F# on Mac and Linux

is not, in 2012, in a great state. There are 2 not-great options and I add here a third, also not-great option. It has the advantage of working, and not requiring you to learn emacs. (Jump straight to F# with Sublime)

F# on MonoDevelop

The F# language bindings for MonoDevelop broke after version 2.4. You can get MonoDevelop version 2.4 by consulting the wayback machine for the MonoDevelop Download page at July 2011. You can then use the fsharpbindings and instructions from http://functional-variations.net/monodevelop/.
Personally I fould MonoDeveloper before 2.6 more prone to crashing, and I couldn't get 2.4 working with FSharp.

F# on Aquamacs

If you're an emacs fan, then you won't need my help to find and install the f# mode for it.
For emacs newbies on the Mac with a day to burn on the learning curve, a couple of the answers on stackover gives you some clue as to how to get fsharp working:
http://stackoverflow.com/questions/1210125/is-there-any-f-ide-that-works-over-mono
http://stackoverflow.com/questions/2120533/how-to-setup-aquamacs-for-clojure-development

F# with Sublime Text 2 (Quick and Dirty)


This was the best I could do in 2 hours:

  1. Get Sublime Text 2
  2. In the Sublime text menu : Tools - Build System - New Build System
    {
    	"cmd": ["/usr/bin/fsharpcandrun", "$file"]
    }

    and save as fsharp.sublime-build .

  3. At a terminal command line, use your favourite editor to save this file as /usr/bin/fsharpcandrun :
    #!/bin/bash
    fsharpc "$1" && nameafterquote=${1#\"} && exe=${nameafterquote%.*}.exe && mono "$exe" && echo done
  4. Make it executable, again from a terminal command line:
    sudo chmod a+x /usr/bin/fsharpcandrun

    The password that sudo asks your for is your login password.

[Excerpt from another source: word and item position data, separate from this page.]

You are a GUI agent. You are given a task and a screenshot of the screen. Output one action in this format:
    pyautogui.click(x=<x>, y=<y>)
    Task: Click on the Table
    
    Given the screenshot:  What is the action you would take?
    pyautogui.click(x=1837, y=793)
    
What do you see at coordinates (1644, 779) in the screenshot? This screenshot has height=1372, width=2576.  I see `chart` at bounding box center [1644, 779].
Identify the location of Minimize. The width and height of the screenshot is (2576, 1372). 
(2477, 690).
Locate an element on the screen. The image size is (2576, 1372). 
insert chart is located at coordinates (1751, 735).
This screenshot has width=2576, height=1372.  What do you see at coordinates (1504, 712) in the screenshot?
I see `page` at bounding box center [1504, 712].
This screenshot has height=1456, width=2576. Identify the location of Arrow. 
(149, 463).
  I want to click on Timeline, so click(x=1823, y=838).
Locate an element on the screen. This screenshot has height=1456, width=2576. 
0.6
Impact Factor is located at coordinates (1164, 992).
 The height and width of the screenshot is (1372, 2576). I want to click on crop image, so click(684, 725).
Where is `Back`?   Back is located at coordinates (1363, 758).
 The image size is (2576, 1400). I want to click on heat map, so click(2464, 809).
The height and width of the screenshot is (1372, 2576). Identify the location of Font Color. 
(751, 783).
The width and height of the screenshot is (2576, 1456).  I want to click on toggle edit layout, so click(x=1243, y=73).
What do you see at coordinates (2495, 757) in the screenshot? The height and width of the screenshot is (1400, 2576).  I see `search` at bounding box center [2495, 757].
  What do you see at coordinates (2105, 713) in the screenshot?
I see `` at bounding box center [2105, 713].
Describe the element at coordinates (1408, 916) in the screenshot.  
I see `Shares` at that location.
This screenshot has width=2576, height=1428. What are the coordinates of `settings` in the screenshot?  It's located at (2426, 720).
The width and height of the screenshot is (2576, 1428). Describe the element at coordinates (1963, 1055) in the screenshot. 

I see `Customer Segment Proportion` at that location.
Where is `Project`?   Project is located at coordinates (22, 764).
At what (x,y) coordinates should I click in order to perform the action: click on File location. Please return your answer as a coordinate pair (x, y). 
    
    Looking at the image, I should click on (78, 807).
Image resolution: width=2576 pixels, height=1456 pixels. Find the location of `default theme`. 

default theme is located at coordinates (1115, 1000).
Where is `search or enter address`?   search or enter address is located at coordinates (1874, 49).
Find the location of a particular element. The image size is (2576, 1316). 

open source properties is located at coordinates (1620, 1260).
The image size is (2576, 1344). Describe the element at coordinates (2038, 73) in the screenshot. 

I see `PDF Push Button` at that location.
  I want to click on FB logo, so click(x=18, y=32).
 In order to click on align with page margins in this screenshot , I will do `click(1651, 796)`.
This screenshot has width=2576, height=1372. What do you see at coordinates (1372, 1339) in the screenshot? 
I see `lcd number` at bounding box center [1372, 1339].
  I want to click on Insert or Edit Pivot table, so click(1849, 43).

  5. If your new favourite editor is in fact Sublime, you can save files in directories requiring sudo-ed permissions by putting a command line alias for sublime in your ~/.bash_profile script:
    alias edit='open -a /Applications/Sublime\ Text\ 2.app/Contents/MacOS/Sublime\ Text\ 2'

    and typing edit foo.txt to open Sublime

  6. Choose Tool -- build system -- fsharp in Sublime
  7. Now, <f7> your file. It should compile and run. At least, it did for me.
  8. Get some kind of syntax colouring by creating a .fs file, and then choosing View -- Syntax -- Open all with current extension as ... OCaml. This is because F# is near enough to OCaml for the colouring to be pretty good.

I wouldn't call this great, but it will do for the moment. It only "builds" a single file, which is hardly a build system. But it does give you syntax colouring and compile-and-run for learning F#.

The next step forwards might be to modify the bash script to fsharpc a list of files, or all files in the directory of the file to be run.